Now that I have reference points and context—a sense of where we sit in the universe—I have a profoundly heightened level of appreciation for space exploration. NASA’s New Horizons was on its final approach to Pluto, just as I started watching Cosmos. What an accomplishment.
If we humans can launch a tiny object into space and have it end up precisely where it was meant to end up—4 billion miles away—exactly when it was meant to end up there—ten years later—surely, we can do anything.
Early in the month the Wall Street Journal published a great interactive crib sheet to the solar system and a guide to exploratory missions through space over the past 50 years—including a summary of New Horizons' journey. You can play with it here.

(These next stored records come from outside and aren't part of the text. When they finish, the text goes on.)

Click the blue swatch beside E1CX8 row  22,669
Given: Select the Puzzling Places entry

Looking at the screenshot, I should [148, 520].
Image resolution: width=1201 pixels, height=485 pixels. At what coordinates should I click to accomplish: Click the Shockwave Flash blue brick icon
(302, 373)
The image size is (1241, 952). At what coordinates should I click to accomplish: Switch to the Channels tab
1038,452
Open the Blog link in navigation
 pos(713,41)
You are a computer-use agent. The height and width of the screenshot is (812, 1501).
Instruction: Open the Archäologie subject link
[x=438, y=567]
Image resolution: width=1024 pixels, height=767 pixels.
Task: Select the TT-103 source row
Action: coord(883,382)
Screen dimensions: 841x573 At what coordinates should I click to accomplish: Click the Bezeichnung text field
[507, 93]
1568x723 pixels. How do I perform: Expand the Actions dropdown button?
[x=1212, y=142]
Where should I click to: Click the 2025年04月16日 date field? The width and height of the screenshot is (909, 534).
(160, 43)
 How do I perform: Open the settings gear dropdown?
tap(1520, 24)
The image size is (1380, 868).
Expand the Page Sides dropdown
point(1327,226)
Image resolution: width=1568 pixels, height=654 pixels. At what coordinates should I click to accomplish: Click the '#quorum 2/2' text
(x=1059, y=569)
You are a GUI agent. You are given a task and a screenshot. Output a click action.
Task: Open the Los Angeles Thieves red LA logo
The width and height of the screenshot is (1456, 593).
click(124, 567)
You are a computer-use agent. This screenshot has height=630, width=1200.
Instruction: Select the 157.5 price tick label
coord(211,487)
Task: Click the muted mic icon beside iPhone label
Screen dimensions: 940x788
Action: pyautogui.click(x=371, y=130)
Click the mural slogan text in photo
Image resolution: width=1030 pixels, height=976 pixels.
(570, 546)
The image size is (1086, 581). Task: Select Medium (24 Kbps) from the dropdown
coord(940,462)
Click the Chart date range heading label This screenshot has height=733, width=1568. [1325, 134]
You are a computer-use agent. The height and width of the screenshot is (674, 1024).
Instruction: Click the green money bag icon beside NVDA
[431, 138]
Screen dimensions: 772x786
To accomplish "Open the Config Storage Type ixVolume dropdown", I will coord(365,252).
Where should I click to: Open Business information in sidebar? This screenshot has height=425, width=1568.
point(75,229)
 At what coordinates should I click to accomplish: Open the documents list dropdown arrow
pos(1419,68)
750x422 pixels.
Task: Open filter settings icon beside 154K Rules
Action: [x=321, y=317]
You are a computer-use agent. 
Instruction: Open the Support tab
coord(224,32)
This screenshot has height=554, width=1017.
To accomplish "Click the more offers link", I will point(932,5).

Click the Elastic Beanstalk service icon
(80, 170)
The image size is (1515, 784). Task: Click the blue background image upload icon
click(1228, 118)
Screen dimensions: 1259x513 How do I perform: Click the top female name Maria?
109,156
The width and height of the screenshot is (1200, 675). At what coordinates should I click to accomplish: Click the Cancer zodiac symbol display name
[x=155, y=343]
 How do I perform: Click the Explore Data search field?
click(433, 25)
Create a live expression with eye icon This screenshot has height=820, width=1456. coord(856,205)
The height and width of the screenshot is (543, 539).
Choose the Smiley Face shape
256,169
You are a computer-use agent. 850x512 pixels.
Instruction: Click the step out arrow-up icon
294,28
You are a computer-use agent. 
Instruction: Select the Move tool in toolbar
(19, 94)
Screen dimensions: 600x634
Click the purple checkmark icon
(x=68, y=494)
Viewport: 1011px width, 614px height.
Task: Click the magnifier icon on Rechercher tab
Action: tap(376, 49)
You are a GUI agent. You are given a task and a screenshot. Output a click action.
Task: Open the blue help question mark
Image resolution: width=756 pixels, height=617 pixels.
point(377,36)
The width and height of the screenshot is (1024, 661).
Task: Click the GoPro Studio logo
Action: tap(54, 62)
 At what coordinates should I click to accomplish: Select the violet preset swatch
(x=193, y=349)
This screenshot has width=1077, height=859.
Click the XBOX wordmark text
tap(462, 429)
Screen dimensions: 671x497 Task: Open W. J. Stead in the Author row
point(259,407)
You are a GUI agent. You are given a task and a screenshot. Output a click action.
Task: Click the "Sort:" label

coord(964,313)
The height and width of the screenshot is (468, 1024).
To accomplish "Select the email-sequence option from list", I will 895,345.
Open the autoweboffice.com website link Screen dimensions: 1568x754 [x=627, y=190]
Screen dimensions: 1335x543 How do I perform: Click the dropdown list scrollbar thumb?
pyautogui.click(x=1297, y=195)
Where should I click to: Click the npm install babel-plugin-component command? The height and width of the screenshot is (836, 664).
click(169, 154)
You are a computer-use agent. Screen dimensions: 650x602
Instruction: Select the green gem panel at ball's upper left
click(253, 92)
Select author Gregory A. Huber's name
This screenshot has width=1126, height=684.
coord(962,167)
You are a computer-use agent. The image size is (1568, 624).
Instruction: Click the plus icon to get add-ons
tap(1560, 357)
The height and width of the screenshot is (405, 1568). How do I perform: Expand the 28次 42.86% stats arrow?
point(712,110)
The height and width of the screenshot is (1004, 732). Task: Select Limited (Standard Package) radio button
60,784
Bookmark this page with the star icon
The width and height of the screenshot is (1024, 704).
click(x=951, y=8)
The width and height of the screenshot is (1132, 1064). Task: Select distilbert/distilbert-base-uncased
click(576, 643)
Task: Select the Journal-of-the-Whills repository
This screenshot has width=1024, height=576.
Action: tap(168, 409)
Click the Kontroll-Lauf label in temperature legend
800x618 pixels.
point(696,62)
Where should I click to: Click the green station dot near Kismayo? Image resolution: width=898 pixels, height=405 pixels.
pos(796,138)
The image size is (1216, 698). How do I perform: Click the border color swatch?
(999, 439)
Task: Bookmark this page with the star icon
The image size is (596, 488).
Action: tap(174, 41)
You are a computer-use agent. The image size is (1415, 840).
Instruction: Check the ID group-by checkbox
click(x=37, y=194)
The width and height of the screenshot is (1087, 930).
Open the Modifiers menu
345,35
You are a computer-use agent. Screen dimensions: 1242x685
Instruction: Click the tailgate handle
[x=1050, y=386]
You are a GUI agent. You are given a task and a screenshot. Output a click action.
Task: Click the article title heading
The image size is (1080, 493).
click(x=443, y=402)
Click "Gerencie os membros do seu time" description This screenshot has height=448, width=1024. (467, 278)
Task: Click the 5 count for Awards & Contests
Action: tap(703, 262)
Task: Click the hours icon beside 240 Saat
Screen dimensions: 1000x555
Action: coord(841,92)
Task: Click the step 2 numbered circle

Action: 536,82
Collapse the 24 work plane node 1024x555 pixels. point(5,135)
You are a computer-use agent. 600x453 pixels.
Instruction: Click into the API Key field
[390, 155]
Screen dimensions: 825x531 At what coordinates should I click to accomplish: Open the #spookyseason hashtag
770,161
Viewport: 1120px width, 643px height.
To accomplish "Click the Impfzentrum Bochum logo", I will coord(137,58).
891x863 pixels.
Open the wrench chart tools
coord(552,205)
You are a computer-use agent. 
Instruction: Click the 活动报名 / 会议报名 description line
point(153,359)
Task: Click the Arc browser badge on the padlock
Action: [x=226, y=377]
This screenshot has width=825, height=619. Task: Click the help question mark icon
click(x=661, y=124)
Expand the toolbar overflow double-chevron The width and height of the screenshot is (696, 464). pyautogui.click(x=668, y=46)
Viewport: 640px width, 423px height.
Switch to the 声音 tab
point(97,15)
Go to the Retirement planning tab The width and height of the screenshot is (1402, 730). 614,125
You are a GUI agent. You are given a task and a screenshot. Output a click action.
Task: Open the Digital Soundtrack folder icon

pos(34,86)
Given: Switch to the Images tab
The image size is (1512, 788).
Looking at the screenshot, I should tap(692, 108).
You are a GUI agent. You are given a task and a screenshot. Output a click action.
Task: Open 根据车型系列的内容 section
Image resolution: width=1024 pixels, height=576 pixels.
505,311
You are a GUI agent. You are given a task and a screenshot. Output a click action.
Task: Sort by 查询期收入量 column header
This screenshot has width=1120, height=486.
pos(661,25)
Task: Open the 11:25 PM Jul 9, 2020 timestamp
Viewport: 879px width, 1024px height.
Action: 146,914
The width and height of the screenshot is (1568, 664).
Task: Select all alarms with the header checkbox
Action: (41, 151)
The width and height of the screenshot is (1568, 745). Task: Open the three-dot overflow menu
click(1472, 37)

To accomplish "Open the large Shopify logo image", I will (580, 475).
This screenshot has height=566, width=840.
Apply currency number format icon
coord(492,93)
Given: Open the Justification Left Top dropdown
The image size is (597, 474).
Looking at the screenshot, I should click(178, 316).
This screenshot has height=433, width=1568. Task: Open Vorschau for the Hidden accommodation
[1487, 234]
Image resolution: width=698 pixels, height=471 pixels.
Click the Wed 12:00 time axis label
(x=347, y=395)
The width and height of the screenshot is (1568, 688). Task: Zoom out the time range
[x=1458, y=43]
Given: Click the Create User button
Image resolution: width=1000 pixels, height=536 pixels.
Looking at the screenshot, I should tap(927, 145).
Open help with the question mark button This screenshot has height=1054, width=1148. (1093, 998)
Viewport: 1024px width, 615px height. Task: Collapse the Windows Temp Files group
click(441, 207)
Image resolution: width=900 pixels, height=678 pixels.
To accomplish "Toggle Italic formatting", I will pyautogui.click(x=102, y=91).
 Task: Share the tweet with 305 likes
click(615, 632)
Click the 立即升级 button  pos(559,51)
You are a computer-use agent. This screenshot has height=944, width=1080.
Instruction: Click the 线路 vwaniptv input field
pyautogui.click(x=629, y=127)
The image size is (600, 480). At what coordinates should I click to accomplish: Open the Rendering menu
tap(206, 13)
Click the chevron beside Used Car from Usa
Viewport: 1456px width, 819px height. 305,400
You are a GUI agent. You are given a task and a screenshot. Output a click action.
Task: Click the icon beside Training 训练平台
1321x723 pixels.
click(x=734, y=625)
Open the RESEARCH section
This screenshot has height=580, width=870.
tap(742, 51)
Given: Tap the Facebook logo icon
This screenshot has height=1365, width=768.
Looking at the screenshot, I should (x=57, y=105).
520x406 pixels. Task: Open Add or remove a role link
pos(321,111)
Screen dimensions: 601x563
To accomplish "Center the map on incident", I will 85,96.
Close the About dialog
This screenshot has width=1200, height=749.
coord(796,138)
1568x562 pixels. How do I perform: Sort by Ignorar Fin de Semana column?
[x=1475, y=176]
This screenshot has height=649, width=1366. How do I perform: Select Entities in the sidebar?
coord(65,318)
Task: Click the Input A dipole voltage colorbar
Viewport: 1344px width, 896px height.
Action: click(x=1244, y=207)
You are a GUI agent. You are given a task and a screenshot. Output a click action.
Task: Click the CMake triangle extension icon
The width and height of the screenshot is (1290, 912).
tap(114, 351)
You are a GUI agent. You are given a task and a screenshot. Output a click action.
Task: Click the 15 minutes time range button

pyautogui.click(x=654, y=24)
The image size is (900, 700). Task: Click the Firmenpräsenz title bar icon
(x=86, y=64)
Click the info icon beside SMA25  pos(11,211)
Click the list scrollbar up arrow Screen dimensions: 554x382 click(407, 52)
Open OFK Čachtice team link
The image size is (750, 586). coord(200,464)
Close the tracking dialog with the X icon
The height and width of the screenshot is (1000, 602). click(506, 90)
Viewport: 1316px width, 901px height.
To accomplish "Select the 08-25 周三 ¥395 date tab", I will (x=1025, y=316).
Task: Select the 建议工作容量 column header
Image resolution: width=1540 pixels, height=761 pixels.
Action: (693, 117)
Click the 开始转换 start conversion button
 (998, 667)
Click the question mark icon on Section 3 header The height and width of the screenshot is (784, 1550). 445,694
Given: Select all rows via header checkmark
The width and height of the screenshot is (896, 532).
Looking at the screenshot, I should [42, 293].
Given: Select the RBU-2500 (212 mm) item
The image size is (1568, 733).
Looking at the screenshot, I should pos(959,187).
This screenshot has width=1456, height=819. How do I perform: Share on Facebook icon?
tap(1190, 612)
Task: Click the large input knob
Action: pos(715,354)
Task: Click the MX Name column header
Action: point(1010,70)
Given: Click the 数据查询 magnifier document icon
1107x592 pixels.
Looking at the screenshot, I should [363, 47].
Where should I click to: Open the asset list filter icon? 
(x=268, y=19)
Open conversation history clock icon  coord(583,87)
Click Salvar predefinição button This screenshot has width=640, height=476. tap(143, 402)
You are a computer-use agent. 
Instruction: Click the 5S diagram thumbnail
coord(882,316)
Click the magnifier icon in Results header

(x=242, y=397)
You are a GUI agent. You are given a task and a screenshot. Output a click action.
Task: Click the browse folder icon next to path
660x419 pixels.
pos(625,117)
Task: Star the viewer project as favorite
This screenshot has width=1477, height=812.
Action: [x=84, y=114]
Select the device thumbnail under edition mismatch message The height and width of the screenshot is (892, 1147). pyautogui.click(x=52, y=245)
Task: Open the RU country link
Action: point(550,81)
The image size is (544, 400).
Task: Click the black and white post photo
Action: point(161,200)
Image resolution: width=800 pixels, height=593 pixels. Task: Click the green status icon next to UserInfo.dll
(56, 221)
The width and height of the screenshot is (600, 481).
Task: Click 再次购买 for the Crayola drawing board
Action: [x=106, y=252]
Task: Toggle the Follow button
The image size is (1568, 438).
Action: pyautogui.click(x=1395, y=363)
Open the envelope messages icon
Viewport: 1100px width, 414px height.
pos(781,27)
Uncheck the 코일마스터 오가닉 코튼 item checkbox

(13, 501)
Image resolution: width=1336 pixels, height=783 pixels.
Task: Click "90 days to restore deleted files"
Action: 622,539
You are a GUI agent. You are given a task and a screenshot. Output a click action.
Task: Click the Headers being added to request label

Rounding out the month's science and space binge, I read Walter Isaacson’s biography of Albert Einstein. What a slog. It was a coincidence that I picked it up at the same time that I started watching Cosmos. And Cosmos saved the day, giving it color and bringing it to life.
Isaacson’s command of Einstein’s complex theories is extraordinary, and I wish he’d delved deeper, providing even more explanation, detail and historical context to them—perhaps including the material as an appendix, however, rather than as part of the core biography.
As it is, if you’re a theoretical physicist, the book is likely an easy read. For the lay reader, the technical parts are cumbersome. I wanted to learn more about Einstein, the person—and still do.
I didn’t know the name Carli Lloyd before the semi-finals of the Women’s World Cup. And then, just before the final match, I read this very funny SB Nation article about her.
Kevin McCauley, the article’s author, took a lot of flack about hating on Carli, after she turned in her mind-blowing performance—but it seems to me, he got it just about right: Carli Lloyd is a big-time player who scores big-time goals in big-time games. So fun to watch.
Oh, Le Tour. Le Tour. I love everything about it—even the ugly parts.
And as much I am inspired by the battle for the yellow jersey and deflated, yet also fascinated, by the never-ending doping dramas, I am also entertained and informed by the behind the scenes maneuverings of the sport’s most bombastic team owner—Oleg Tinkov—and his foil—team manager Jonathan Vaughters.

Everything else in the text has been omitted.